Stored data:
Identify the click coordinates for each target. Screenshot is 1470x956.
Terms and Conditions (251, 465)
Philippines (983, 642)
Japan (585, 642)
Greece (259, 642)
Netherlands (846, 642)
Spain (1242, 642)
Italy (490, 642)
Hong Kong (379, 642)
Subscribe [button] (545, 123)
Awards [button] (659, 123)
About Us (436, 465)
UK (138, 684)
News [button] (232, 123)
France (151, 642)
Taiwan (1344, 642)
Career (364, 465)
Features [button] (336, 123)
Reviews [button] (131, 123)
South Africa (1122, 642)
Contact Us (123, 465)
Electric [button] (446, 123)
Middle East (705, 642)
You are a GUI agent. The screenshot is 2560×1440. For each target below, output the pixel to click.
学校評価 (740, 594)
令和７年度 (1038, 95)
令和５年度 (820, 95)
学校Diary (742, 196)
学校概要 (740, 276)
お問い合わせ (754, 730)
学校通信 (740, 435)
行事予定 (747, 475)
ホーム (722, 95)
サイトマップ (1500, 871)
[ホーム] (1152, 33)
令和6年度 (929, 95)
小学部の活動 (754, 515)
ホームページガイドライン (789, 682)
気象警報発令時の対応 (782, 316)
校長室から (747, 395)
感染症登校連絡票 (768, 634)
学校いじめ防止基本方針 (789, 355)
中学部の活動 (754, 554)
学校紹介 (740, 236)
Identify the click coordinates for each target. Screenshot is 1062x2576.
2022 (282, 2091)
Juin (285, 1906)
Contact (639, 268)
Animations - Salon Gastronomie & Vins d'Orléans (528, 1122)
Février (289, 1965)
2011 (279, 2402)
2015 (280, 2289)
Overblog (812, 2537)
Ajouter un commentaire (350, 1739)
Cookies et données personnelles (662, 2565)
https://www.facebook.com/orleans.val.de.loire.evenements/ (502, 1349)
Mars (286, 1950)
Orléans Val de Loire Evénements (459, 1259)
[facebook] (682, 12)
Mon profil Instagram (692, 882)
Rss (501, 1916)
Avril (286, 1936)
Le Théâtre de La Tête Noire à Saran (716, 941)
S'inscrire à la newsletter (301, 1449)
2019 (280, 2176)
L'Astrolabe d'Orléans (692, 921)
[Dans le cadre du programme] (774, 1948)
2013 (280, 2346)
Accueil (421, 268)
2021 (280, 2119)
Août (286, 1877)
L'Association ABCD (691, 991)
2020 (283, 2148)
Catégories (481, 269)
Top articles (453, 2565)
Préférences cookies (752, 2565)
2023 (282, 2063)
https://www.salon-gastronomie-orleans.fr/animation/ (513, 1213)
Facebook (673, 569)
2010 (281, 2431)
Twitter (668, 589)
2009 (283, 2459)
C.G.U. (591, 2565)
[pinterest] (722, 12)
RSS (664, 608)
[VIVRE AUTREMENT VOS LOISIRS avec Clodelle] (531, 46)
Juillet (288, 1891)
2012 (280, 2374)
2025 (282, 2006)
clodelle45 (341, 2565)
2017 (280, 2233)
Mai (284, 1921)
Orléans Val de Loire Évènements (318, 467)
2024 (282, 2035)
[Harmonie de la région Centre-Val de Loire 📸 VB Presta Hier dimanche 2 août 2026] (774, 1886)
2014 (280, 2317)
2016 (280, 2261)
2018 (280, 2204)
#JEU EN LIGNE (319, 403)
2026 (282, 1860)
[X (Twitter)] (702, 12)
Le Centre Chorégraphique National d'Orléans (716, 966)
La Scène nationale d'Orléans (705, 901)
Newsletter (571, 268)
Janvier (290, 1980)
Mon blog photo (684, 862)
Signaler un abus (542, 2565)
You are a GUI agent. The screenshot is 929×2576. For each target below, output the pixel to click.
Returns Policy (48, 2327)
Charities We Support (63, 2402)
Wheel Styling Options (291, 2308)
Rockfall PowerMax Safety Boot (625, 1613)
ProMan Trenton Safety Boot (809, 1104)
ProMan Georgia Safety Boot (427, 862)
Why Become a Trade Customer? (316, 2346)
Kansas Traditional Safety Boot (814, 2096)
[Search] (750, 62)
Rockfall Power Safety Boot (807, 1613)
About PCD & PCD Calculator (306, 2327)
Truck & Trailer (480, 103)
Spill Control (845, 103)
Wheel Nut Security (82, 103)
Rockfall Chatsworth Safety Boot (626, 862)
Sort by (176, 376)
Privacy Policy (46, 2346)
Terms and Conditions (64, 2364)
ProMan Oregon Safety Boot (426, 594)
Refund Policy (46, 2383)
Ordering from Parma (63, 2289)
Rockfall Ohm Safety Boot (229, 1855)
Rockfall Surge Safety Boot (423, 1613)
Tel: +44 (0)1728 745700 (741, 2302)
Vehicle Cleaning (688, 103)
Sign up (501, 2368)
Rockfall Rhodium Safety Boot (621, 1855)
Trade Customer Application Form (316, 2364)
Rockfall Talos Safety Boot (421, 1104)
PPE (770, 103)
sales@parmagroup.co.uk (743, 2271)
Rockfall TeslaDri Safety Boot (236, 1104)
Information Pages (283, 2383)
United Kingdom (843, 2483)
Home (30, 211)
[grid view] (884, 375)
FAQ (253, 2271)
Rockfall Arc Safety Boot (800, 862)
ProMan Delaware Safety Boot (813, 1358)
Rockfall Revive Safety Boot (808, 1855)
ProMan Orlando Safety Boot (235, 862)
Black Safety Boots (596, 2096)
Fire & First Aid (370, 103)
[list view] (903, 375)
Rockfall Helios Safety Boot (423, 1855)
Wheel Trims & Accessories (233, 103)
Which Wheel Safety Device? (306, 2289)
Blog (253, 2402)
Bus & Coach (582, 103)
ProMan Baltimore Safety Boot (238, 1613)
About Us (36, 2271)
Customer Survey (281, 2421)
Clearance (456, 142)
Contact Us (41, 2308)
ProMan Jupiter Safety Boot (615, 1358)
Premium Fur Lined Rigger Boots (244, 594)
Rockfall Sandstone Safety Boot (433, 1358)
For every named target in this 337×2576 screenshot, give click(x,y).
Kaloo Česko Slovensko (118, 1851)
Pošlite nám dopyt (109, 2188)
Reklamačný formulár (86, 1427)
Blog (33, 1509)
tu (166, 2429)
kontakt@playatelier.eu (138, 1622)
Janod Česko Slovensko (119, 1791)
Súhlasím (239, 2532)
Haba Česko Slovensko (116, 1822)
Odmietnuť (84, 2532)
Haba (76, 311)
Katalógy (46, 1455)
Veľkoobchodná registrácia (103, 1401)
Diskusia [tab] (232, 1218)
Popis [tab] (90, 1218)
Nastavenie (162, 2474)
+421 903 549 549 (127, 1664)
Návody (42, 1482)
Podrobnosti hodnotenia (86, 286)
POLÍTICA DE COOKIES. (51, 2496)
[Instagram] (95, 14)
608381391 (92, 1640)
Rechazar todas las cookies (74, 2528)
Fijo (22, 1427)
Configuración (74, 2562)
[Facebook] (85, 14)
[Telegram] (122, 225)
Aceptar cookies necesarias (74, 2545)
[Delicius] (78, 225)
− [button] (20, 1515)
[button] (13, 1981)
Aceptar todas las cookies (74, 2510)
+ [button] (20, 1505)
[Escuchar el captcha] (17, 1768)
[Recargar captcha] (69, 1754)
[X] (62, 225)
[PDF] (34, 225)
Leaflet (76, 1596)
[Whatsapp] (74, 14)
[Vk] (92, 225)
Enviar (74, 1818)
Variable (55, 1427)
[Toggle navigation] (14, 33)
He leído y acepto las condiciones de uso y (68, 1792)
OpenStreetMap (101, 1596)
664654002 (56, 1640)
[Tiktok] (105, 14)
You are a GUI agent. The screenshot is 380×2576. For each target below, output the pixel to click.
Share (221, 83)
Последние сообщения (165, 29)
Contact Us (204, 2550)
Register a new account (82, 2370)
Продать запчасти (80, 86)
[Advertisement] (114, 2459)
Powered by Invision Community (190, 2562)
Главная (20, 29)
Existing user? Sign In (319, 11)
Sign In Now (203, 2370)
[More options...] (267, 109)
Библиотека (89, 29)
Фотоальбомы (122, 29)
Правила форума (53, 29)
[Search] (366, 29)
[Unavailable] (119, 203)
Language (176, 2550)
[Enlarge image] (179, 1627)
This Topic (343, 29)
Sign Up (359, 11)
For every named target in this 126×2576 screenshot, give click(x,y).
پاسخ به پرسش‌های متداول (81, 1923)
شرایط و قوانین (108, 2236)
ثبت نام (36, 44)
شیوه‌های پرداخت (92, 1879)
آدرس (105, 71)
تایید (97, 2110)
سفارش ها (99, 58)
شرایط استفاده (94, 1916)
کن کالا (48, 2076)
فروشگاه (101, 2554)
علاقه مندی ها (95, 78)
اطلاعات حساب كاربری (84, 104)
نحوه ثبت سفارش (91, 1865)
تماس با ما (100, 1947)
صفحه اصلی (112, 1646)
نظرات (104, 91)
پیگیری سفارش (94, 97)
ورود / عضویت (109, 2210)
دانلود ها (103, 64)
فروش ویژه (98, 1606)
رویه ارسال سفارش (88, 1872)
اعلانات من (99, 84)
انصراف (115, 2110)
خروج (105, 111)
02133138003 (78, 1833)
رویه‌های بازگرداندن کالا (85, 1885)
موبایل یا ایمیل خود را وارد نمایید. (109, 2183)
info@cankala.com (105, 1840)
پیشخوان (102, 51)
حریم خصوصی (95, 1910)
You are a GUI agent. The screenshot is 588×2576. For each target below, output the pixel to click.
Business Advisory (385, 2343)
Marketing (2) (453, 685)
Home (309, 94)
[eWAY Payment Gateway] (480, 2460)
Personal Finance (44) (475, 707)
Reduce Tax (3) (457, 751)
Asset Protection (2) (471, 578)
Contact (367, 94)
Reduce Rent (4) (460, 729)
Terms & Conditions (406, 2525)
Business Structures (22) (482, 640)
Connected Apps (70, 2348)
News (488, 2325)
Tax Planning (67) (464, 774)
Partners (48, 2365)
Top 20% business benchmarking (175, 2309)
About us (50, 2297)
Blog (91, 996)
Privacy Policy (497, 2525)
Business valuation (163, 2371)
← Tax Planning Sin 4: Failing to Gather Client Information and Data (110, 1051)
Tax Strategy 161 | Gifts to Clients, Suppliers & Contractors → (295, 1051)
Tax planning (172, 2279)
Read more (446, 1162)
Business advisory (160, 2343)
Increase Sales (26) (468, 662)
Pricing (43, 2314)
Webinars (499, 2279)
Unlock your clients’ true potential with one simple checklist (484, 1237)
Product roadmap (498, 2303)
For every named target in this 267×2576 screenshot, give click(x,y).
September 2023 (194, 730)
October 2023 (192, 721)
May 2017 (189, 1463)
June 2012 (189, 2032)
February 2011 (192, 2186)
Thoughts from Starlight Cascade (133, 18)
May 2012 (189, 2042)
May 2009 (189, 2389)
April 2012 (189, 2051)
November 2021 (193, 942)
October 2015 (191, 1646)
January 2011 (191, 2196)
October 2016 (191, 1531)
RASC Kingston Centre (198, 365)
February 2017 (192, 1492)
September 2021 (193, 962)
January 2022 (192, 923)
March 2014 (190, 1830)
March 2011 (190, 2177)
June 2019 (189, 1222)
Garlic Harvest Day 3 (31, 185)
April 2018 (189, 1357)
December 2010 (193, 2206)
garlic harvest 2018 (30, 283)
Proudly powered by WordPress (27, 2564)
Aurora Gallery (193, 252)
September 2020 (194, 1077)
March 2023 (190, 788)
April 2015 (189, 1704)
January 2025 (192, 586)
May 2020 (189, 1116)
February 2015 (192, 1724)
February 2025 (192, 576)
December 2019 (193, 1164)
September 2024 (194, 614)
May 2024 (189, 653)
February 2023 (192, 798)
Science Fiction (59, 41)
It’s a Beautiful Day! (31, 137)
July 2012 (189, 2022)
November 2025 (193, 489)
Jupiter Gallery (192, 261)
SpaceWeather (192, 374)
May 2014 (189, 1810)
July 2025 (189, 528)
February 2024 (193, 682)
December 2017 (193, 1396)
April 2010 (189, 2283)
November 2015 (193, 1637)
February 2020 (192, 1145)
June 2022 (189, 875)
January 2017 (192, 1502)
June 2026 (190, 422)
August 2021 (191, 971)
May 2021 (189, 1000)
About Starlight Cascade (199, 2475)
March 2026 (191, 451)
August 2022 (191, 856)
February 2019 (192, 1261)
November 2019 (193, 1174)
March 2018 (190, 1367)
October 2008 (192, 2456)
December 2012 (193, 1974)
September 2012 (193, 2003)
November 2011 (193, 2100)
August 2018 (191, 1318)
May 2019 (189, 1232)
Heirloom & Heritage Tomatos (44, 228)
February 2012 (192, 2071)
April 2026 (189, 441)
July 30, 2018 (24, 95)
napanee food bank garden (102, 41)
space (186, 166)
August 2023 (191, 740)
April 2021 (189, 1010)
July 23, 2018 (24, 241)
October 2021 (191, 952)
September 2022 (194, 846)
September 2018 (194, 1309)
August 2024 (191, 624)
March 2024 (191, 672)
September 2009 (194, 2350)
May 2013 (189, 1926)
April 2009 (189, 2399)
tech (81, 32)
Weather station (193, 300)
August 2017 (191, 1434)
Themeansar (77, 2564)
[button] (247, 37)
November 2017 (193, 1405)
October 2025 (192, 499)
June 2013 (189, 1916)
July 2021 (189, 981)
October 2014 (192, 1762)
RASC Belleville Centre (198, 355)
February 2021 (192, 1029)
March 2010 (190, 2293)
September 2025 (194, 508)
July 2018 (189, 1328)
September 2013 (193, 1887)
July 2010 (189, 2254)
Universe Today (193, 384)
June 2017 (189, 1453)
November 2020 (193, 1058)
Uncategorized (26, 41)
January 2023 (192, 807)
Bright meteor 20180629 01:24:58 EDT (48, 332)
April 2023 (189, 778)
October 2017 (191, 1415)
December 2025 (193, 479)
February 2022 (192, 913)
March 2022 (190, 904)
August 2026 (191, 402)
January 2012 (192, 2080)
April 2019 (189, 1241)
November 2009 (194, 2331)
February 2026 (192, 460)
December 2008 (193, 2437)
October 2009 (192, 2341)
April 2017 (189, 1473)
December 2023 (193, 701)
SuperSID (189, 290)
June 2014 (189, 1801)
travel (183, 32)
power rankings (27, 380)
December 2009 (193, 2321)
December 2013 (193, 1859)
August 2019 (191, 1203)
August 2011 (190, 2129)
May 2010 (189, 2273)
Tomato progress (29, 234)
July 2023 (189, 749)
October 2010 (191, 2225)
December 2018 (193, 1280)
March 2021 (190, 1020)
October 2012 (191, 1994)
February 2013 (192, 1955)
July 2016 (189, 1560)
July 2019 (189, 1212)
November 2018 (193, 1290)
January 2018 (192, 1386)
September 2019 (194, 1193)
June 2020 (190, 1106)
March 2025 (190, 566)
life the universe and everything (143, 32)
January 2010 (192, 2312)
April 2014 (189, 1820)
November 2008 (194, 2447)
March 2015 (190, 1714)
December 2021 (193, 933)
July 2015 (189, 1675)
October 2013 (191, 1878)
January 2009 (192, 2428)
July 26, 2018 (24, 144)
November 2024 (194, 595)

EXERCISE BRIEF:
Exactly as written, reproduce the lines of the data above from the first line through the line where "Animations - Salon" appears.

REPLY:
Identify the click coordinates for each target. Screenshot is 1470x956.
Terms and Conditions (251, 465)
Philippines (983, 642)
Japan (585, 642)
Greece (259, 642)
Netherlands (846, 642)
Spain (1242, 642)
Italy (490, 642)
Hong Kong (379, 642)
Subscribe [button] (545, 123)
Awards [button] (659, 123)
About Us (436, 465)
UK (138, 684)
News [button] (232, 123)
France (151, 642)
Taiwan (1344, 642)
Career (364, 465)
Features [button] (336, 123)
Reviews [button] (131, 123)
South Africa (1122, 642)
Contact Us (123, 465)
Electric [button] (446, 123)
Middle East (705, 642)
You are a GUI agent. The screenshot is 2560×1440. For each target below, output the pixel to click.
学校評価 (740, 594)
令和７年度 (1038, 95)
令和５年度 (820, 95)
学校Diary (742, 196)
学校概要 (740, 276)
お問い合わせ (754, 730)
学校通信 (740, 435)
行事予定 (747, 475)
ホーム (722, 95)
サイトマップ (1500, 871)
[ホーム] (1152, 33)
令和6年度 (929, 95)
小学部の活動 (754, 515)
ホームページガイドライン (789, 682)
気象警報発令時の対応 (782, 316)
校長室から (747, 395)
感染症登校連絡票 (768, 634)
学校いじめ防止基本方針 (789, 355)
中学部の活動 (754, 554)
学校紹介 (740, 236)
Identify the click coordinates for each target. Screenshot is 1062x2576.
2022 (282, 2091)
Juin (285, 1906)
Contact (639, 268)
Animations - Salon Gastronomie & Vins d'Orléans (528, 1122)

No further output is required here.